When designing a written exercise, think about real life scenarios — your own work, or that of team members with similar roles, can be a great source for ideas. Here are a few examples I’ve used before:

  • Blog post. Ask the candidate to write a blog post for a specific topic, or have them come up with their own topic based on certain buyer persona for your business.
  • Mock case study. Provide notes from a customer interview and ask the candidate to write up a mock case study.
  • Landing page optimization. Create a worksheet with that includes organic traffic numbers and submission rates for a number of landing pages. Ask the candidate which they would optimize if they only had the time to do two, and why. You could also provide sample landing pages and ask for suggested edits.
  • Competitive battlecard. Ask the candidate to create a one-page summary comparing one of your products or services to a competitor’s.
    From: Hubspot Marketing blog: How to Avoid Costly Hiring Mistakes: A Step-by-Step Guide for Recruiting Top Talent
I really like the written exercise (or coding test) as part of the interview process, but I also think you won’t get people’s best work if you ask them to do it for free. This is why the paid project idea is so brilliant. You don’t have to pay a lot of money and I wouldn’t have someone do a project on a time sensitive or mission critical task, but something like a competitive assessment or small coding excercise would be good. Putting money on the table puts responsibility on both the company and the candidate to take it seriously. Everyone has skin in the game and gets to get a little peek behind the curtain at the other.
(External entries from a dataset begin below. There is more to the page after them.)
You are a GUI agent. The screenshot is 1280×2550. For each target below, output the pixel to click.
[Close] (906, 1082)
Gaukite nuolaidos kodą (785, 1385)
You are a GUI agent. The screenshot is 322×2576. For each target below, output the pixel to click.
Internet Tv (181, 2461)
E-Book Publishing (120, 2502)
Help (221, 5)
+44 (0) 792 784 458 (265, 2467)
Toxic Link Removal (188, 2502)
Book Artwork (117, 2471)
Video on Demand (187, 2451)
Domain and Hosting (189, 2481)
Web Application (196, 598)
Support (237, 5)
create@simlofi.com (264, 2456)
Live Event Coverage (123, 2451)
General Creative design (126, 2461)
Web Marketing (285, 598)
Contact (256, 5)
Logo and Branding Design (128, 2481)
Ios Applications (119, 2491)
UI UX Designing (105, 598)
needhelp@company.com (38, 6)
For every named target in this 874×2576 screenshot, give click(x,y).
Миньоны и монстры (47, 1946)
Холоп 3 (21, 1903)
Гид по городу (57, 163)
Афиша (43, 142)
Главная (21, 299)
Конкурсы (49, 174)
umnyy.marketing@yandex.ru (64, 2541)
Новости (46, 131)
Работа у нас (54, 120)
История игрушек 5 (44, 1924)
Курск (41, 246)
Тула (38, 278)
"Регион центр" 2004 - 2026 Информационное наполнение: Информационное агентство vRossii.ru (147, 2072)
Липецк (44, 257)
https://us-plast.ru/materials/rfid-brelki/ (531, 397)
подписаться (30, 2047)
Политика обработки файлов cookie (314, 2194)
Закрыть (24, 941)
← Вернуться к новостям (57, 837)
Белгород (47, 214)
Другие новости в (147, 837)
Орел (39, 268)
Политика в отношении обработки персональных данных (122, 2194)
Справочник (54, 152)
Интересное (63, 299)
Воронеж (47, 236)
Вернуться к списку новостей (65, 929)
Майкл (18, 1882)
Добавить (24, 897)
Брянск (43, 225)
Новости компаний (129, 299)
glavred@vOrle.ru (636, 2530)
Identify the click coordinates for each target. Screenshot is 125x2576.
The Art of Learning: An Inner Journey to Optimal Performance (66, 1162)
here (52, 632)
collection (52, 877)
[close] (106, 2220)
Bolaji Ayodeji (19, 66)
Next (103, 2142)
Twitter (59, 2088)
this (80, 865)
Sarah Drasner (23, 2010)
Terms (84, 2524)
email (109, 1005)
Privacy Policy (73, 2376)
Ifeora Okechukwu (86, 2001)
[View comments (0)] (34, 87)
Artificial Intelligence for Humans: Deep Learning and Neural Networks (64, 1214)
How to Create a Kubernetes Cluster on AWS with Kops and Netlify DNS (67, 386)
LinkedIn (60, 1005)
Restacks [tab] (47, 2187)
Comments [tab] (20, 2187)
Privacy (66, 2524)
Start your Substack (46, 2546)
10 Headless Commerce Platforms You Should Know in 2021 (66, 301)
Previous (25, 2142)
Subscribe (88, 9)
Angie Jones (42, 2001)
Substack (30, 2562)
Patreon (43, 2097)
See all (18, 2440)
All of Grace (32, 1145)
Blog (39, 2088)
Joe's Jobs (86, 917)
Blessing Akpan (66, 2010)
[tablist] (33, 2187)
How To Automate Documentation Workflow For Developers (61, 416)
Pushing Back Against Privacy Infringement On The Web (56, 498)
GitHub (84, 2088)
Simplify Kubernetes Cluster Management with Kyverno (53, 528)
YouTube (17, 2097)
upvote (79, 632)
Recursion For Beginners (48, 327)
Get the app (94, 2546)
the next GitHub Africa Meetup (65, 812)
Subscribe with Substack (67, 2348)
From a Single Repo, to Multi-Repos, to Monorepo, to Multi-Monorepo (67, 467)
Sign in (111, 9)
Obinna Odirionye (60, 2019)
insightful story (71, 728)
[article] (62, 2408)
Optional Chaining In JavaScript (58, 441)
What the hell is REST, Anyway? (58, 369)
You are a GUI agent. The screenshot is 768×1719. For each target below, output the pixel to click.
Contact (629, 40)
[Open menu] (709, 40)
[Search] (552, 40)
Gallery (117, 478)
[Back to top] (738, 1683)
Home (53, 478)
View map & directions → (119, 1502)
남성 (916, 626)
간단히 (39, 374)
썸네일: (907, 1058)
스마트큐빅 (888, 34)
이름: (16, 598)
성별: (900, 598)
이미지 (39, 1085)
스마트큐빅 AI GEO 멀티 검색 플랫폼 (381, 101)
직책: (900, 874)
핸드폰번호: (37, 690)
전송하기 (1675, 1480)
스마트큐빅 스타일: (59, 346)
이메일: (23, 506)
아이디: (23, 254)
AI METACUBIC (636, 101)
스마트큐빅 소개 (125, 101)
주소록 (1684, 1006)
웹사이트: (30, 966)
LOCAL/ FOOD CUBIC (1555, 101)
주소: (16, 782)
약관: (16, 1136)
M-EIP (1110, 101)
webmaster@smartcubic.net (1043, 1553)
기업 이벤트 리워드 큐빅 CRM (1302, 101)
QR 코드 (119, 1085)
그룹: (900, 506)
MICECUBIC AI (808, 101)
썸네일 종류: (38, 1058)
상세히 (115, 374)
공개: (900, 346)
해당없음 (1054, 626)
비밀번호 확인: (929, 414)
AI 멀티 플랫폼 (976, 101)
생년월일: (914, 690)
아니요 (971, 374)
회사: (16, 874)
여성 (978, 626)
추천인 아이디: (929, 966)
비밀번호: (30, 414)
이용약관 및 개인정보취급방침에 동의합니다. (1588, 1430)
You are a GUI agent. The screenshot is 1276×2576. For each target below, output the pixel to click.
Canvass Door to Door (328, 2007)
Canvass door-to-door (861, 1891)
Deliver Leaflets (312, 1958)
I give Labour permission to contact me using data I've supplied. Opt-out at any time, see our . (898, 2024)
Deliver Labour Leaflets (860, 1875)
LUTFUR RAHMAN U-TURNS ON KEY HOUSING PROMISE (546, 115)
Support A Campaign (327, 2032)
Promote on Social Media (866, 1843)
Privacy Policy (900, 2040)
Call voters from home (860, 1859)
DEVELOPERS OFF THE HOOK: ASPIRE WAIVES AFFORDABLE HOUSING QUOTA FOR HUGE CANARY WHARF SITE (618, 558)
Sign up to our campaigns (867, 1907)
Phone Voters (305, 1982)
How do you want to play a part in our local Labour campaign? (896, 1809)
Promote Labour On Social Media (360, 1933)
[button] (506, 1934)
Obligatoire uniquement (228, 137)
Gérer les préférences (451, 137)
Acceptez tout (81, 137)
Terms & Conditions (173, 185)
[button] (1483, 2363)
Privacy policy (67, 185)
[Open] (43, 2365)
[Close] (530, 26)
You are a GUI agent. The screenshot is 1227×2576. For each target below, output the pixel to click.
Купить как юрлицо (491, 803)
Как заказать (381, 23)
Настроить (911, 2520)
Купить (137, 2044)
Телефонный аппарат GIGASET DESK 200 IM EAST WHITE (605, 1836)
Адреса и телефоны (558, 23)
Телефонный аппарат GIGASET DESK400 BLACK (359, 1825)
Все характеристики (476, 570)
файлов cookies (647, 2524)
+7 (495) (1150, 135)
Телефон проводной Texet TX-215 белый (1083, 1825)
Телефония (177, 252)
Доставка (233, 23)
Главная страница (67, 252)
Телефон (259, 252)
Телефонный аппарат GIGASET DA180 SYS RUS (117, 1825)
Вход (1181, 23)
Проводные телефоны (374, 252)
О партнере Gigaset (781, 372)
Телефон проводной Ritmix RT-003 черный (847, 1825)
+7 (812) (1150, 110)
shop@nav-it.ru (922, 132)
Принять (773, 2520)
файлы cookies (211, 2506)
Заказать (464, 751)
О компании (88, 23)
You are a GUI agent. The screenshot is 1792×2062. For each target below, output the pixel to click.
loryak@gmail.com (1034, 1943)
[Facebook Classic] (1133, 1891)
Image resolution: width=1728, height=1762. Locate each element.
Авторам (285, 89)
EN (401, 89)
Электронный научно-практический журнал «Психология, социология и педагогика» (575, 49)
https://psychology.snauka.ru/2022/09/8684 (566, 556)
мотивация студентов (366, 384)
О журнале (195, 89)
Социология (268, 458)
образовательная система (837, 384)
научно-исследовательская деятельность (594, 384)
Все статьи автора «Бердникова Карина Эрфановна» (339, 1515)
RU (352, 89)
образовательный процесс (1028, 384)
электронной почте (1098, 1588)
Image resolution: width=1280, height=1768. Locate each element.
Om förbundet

Be more open to distributed teams

If there is anything we can take from how Automattic hires is that they really don’t care where you live. Matt and the leadership team could have very easily hired only from Silicon Valley and the Bay Area (where the office is), but they didn’t. They hired from the wide base of WordPress developers who were already all around the world. Granted, since WordPress was then (and is now) an open source project, it’s natural that there would be key developers all around the world. Automattic could have tried to get them to move, but why? Why uproot people when they are doing great work right where they are.

And that’s the question recruiters and hiring managers need to start asking themselves:

How important is it that the person be another butt in a chair in a cubicle?

When we stop and think about how more and more companies are evolving these days, it’s natural to wonder…how many people need to be in the office?

Not ideal for all jobs, but there is something we all can learn

Realistically, Automattic’s hiring process won’t work for everyone. There aren’t that many companies with mostly distributed teams. There are lots of roles that require face to face meetings and communication where in-person soft skills are essential. However, if we start trying things like more email interviews (with tough questions), mini-projects, and practical tests that aren’t done in front of a panel of people, we could really change hiring and recruiting for the better.